Open Mouths Get Fed!
A Follow-Up
The other week I wrote a little thing about daring to dream- to arrogantly quote myself:
Dreams do come true, but only if you dare to actually dream them. Therefore, I am going to start by putting my dreams out there: I want to be a published writer, I want to have a community of readers on my substack. I want a friend group that feels like home. I want a family. I want enough money to never have to worry again. I want true love.
This is not to brag, only to show you the importance of actually dreaming loudly. One of them is going to come true soon. I have been writing poetry for many years, admittedly: very bad poetry. But I had a passion for it, letting my emotions flow into rhymes and verses, crafting tiny snippets of text that mean nothing to anyone besides me.
I wanted to be able to write stronger texts and actually convey what was moving inside of me instead of just what was possible for me to convey through my very limited abilities. The first step of me dreaming loudly was attending a practice seminar for writers: Hell, even associating myself with the term “writer” felt like blasphemy and I think it will continue feeling that way for a long time. Stupidly, I was scared to even sign up.
But there is one thing I was taught: Fear is there to show you what you can’t do yet, therefore nothing more than the marker of a great learning opportunity. The seminar was nice, though not explicitly about poetry. I wrote one poem there, and I wrote a few others after class, all of varying quality. I would share them here but I tend to write in my mother tongue instead of English.
Those days, I saw a post of a young woman that publishes her own poetry magazine. I had sent in a few poems the last time she had called for submissions but I was (rightfully and understandably) rejected. Rejection is redirection, and that rejection was one of the factors that led me towards more practice. By the time that she was posting about beginning work on the third magazine, I felt I had something new to offer. I wrote her an e-mail.
This was about two months ago. I had kind of given up on hearing back from her, had marked that door as closed, but yesterday, she actually wrote me back!
Ich würde mich riesig freuen, deine Texte in die dritte Ausgabe des … Magazins aufzunehmen. 💌⭐ (= I would be thrilled to include your texts in the third issue of … Magazine.)

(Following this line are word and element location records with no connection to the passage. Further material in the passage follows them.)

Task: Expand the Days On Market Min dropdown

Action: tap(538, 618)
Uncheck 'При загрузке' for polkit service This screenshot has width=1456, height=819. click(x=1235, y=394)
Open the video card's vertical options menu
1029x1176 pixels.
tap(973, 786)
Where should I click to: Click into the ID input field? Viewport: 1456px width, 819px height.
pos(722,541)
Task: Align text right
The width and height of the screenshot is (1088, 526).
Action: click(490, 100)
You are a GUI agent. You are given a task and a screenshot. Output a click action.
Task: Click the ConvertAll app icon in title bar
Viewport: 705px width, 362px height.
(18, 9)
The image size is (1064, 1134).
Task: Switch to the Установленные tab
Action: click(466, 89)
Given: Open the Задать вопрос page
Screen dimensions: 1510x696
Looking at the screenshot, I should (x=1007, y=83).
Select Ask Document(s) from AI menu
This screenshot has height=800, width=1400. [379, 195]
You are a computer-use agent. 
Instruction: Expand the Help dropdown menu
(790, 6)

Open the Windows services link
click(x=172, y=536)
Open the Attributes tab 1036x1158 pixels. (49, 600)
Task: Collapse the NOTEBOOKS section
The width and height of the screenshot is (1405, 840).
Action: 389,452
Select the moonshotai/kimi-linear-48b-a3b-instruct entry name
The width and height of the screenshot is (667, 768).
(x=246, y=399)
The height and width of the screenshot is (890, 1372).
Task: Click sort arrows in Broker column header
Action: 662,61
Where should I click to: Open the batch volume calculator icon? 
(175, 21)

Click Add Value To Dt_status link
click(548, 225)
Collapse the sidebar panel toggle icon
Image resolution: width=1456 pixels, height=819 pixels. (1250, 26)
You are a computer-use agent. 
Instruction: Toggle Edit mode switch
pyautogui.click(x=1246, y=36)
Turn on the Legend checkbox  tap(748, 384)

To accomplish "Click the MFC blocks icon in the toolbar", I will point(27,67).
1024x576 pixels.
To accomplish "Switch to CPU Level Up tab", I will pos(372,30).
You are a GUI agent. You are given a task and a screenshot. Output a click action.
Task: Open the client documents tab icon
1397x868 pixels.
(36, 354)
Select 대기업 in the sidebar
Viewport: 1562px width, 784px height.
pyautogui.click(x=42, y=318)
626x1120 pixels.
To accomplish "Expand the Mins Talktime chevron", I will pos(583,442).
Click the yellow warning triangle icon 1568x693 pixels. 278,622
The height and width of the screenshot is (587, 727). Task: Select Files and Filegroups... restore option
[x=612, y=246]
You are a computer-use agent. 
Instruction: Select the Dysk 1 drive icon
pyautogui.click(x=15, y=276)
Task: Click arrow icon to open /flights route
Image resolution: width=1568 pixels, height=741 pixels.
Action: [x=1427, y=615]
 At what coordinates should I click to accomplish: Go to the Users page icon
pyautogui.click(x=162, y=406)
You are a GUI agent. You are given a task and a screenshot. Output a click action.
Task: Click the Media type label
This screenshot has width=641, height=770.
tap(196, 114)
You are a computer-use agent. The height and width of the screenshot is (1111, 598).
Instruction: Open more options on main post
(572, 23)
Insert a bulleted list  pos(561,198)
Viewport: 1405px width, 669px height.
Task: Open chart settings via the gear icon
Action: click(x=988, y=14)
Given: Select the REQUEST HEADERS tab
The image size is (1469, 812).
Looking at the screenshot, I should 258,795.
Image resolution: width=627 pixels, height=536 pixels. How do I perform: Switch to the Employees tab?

And just like that, one door had opened for me after going around and knocking and knocking on every door that even somewhat resembled the one I wanted to enter. This leads me to my message to you: Do not be discouraged by rejection, take it as “not now” instead of “not ever”. Knock on doors, even to houses that you think you deserve no place in. Open your mouth and tell the world what you want, over and over again. At one point, you will find someone willing to make it happen.
Yours truly,
Annika (soon-to-be published “poet”)


An ever-important reminder to dream, dream out loud, and most importantly, to believe in your dreams. Thanks for sharing this and congrats on the publishing!
Thank you for sharing this. And congrats!